[WHAT THIS TASK INVOLVES]
Draw out every line with the word "accomplish" from the listing below.

[RECORD EXCERPTS]
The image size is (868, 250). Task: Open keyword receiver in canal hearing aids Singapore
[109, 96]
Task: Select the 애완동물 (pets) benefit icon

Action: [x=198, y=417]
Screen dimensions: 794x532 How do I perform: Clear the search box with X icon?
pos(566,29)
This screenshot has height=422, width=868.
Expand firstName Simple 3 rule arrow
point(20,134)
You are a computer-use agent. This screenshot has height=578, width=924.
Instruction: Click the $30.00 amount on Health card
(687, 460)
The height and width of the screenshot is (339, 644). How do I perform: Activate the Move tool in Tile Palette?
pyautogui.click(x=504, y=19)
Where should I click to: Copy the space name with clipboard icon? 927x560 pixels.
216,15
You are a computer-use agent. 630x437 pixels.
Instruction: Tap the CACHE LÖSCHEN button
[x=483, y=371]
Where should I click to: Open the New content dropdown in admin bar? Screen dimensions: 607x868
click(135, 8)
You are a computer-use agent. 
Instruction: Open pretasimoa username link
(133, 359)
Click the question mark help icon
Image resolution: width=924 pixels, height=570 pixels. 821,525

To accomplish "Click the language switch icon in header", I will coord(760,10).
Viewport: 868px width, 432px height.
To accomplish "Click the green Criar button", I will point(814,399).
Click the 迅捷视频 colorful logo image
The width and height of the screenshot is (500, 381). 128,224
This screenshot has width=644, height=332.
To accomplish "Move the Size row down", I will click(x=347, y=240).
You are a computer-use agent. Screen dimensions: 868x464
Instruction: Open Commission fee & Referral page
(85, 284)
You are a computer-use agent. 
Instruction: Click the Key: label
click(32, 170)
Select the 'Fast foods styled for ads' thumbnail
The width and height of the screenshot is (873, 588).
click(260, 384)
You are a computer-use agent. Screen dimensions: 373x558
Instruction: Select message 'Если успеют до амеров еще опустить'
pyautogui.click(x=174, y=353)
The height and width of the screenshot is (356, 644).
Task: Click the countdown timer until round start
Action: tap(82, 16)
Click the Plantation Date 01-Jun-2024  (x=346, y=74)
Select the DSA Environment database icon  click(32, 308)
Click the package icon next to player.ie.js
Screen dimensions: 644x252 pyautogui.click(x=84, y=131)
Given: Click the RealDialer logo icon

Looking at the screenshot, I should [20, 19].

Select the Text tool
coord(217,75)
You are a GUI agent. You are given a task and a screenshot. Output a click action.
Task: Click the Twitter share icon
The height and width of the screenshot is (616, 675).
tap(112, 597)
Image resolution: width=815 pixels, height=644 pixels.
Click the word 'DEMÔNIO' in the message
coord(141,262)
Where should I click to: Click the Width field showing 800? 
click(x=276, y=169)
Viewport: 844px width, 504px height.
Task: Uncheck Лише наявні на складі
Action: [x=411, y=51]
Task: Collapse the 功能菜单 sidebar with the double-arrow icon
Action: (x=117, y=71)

[RESPONSE AREA]
To accomplish "Click the language switch icon in header", I will coord(760,10).
To accomplish "Click the green Criar button", I will point(814,399).
To accomplish "Move the Size row down", I will click(x=347, y=240).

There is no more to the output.